Adalan: Satu

4 0 0
                                    

"Nggak usah video call ih, gue lagi riweh ini!"

Haura dengan tangan kanan menenteng tas berisi kamera dan alat gambarnya dan tangan kiri menenteng satu box Dunkin Donuts sedang berusaha menyeimbangkan bawaannya sambil mengapit handphone diantara pundak dan telinga. Ia perlu berjalan ekstra cepat karena panggilan untuk boarding sudah mulai terdengar.

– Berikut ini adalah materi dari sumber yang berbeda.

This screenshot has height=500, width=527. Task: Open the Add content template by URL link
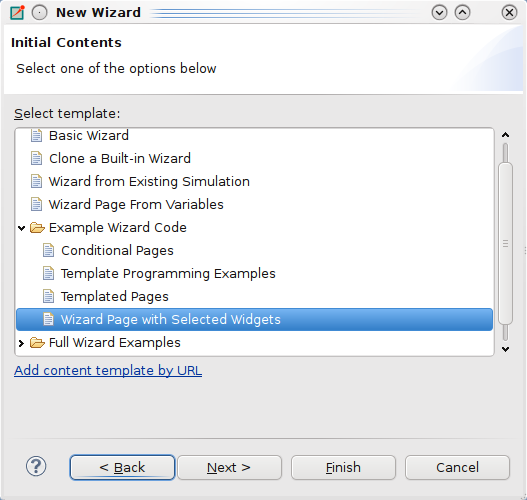[x=108, y=370]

"Yefta! Astaghfirullah! Udah berapa kali gue astaghfirullah hari ini gara-gara lo? iya iya gue nggak akan terlambat. Gue udah di airport ini bentar lagi beres. Bilangin Warendra juga suruh bawain cookies pesenan gue. Anak-anak sekolah kolong yang mau belajar gambar sama gue kan gue iming-imingin pake cookies dulu hahahahaha." Lanjut Haura dengan wajah berseri mengingat wajah imut anak-anak sekolah kolong kesayangannya.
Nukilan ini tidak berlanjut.